Now Return of the Living moving, indestructible zombies fighting punks.  What a film.  A perfect film for the 80s.  Even better is that the only way to become a living dead is to be exposed to the 245 Trioxin.  None of this, "Oh, I've been bitten don't let me become one...of...those..........THINGS!".  Slap her.  Yes, I know she's a he, but slap it anyway.  Histrionic loony.
See, I've watched Night of the Living Dead about 16.4 million times and nothing, and I mean, NOTHING in the movie says or even suggests that a zombie bite creates another zombie.  All the recently deceased, UNBURIED (very important point that) dead came back to life.  That little girl in the basement was going to come back because all the dead were coming back, the bite was just part of the wounds that killed her.  Johnny came back to attack at the end and his death was due to head trauma.  HEAD TRAUMA.
So it was really Dawn of the Dead and other films that started this mess.
But now everyone thinks they know everything about zombies, and that's bollocks.  Go watch Return of the Living Dead and tell me again how much you know about zombies.

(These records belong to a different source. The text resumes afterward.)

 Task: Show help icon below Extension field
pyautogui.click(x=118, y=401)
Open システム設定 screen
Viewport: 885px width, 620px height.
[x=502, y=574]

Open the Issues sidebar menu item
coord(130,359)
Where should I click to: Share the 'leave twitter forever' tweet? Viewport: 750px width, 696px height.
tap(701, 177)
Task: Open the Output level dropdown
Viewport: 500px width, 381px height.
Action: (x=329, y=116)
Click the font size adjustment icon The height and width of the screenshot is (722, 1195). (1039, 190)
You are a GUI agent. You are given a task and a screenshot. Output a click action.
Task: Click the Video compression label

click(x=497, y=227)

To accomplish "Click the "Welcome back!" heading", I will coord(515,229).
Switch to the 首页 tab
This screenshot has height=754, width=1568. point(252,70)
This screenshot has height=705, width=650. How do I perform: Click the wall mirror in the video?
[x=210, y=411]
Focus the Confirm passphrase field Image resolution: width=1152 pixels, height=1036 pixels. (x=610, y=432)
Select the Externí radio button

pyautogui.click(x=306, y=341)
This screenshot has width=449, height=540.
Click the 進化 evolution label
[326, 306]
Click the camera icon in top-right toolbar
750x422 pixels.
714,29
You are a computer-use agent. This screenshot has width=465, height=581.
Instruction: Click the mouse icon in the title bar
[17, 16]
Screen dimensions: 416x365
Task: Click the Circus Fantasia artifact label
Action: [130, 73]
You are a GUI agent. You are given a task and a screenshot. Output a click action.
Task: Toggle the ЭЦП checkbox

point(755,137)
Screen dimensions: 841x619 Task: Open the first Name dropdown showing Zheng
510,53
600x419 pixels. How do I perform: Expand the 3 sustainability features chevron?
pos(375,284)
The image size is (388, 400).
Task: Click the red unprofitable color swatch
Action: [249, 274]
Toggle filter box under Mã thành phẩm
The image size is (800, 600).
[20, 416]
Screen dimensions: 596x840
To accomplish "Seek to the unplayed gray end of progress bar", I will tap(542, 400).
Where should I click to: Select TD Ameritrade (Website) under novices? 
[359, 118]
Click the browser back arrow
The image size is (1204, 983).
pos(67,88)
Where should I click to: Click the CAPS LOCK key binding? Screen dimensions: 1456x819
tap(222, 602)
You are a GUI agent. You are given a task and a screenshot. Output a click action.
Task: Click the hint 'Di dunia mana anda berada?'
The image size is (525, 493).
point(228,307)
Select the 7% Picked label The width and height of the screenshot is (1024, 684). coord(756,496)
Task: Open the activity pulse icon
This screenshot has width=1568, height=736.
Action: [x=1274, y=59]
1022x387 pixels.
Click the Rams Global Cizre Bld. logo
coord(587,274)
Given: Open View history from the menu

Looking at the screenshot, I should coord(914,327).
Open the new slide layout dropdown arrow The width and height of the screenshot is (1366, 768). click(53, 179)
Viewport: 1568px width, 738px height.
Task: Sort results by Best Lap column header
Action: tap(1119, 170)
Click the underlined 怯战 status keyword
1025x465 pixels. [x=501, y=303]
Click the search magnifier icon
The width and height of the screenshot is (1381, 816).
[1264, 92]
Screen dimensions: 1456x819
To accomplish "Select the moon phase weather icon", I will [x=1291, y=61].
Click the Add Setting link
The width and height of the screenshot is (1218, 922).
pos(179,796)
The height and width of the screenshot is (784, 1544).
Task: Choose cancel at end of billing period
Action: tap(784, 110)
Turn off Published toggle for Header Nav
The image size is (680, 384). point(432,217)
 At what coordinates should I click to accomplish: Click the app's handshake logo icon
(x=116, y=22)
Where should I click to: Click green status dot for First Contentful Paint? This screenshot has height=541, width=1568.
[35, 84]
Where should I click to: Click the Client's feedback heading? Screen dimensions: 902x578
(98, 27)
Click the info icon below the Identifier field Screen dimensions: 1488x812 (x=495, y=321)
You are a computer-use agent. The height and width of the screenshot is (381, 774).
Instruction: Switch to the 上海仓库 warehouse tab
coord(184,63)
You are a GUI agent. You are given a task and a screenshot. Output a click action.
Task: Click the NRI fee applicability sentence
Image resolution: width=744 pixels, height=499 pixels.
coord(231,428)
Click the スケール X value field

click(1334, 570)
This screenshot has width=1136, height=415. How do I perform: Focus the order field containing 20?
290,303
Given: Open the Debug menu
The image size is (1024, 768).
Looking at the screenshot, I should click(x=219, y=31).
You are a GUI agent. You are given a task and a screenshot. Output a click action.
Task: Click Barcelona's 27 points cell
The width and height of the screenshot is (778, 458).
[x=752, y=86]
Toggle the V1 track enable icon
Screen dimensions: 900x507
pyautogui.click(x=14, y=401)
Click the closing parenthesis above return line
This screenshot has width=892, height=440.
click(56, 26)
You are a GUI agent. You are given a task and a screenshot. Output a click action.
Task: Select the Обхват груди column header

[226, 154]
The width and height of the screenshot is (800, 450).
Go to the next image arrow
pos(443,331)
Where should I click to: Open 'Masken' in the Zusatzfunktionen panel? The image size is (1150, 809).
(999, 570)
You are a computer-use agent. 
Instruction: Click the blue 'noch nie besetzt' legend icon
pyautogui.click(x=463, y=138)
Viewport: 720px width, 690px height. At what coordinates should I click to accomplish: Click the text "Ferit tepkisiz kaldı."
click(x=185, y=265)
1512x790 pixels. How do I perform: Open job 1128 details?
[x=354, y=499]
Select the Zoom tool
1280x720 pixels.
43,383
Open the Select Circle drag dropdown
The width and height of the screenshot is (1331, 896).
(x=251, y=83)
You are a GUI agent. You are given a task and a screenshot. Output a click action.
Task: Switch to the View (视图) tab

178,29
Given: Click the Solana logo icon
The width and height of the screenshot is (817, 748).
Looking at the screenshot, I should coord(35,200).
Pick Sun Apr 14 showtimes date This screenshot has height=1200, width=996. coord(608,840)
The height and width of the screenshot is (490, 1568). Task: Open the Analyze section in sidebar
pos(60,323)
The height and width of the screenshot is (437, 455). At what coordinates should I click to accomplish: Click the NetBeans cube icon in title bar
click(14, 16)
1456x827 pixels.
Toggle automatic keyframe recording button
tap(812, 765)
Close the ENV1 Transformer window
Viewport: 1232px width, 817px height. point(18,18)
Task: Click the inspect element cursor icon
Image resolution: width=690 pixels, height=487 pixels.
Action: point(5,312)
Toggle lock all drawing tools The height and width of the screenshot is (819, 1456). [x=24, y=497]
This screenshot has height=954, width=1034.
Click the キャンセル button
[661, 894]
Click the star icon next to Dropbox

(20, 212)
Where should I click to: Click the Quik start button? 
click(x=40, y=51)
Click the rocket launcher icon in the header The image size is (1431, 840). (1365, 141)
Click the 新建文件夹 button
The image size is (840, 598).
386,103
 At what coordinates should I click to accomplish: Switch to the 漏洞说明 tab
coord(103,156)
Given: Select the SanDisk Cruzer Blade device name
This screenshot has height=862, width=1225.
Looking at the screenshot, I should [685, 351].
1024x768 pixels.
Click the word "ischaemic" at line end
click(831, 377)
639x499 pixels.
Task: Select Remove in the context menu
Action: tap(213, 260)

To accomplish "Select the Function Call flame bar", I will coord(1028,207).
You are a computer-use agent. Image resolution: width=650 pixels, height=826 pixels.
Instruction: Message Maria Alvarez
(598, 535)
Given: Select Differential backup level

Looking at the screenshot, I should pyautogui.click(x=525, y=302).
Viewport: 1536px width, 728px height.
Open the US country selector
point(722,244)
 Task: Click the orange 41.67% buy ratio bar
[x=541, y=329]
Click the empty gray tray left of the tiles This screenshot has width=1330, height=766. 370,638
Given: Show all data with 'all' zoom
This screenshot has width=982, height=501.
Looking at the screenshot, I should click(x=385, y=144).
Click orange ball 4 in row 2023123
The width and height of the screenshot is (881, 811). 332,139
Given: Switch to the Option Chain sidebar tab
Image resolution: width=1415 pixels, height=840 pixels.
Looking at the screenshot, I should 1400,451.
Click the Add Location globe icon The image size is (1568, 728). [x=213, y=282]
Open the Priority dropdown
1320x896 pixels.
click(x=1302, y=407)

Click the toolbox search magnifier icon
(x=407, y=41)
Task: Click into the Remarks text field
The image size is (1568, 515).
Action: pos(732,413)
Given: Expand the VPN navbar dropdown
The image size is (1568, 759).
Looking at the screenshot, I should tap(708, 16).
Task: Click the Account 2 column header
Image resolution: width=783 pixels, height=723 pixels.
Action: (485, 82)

Here is a picture of a skeletal undead pirate because that is not a zombie but that is BADASS personified.

Keep your pumpkins lit.


  1. Yes, my beloved zombies have officially "jumped the shark". Kinda like tattoos, not so cool now that everyone has one.
    "Return of the Living Dead"is what sparked my love for the undead. I consider it a bible of sorts on the Zombie.

  2. Hear hear.
    Your comments are appreciated.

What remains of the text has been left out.